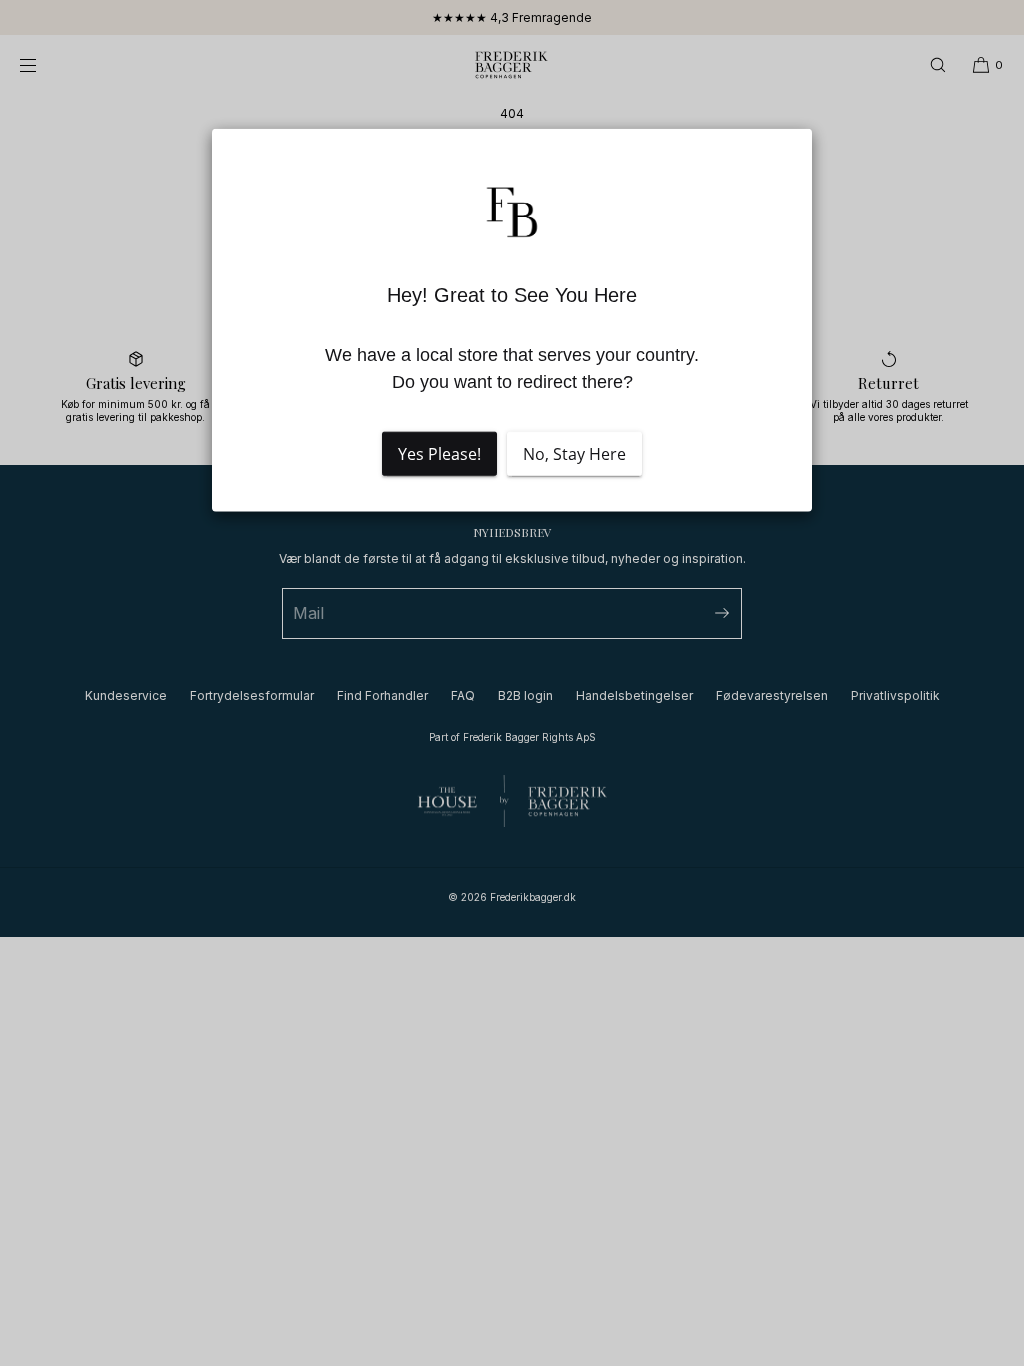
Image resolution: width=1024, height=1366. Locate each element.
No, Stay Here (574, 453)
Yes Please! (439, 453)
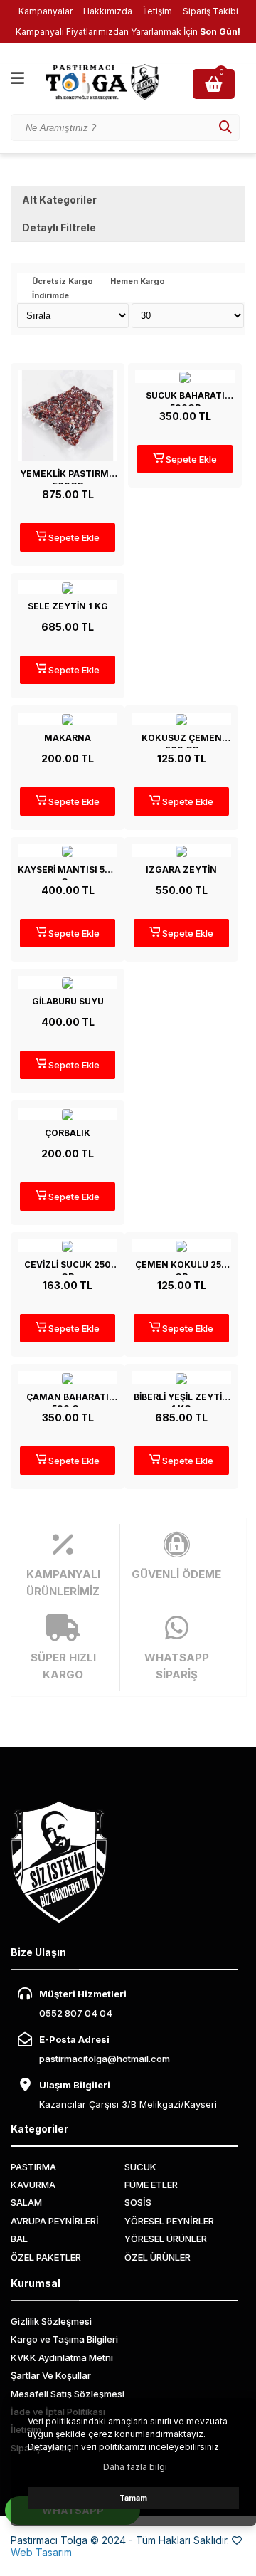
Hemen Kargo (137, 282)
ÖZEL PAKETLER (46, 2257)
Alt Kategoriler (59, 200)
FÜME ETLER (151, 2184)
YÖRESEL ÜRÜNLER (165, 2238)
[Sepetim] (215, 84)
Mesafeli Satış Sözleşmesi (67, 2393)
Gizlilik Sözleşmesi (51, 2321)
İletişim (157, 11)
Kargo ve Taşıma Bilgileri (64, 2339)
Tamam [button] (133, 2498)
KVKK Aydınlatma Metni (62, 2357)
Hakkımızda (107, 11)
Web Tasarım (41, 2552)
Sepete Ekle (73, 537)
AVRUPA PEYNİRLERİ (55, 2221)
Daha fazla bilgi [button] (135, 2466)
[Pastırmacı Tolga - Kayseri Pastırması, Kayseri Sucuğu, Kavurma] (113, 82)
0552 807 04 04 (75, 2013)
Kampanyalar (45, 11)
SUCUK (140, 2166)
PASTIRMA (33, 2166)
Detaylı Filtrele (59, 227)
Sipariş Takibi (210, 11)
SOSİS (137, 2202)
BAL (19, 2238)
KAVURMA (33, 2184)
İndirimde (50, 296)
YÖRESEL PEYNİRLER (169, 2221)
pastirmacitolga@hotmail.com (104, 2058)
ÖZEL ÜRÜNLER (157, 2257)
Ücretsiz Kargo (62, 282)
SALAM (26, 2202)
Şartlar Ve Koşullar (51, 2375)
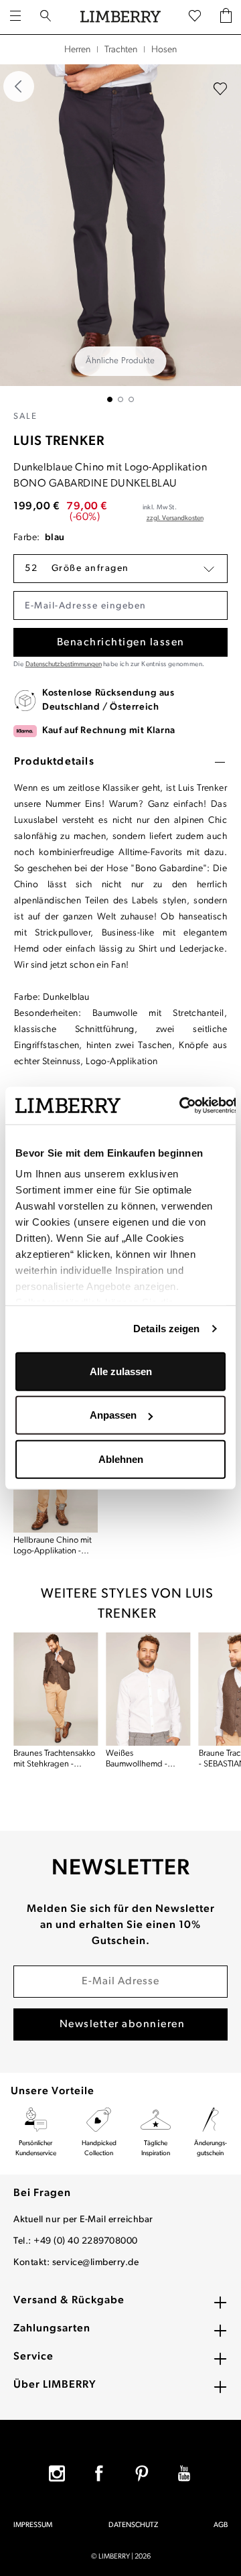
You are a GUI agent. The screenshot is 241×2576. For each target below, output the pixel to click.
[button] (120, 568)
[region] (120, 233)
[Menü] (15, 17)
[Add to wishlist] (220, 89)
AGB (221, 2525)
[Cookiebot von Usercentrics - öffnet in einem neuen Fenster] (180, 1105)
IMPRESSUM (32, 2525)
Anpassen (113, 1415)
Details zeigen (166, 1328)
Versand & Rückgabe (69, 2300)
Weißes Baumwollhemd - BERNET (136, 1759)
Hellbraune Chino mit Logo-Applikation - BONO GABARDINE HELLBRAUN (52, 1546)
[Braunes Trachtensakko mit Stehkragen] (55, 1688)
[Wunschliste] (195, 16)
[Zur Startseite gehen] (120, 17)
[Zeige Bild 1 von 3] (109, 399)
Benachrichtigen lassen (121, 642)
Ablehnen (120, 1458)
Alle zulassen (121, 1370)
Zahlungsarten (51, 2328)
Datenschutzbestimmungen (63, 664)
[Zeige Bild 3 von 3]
============
*What is needed:*
From the listing above, collect every line that mentions the word "each".

*Your response:*
Image resolution: width=1024, height=1366. Locate each element.
You are a GUI agent. The screenshot is 241×2576. For each target below, output the pixel to click.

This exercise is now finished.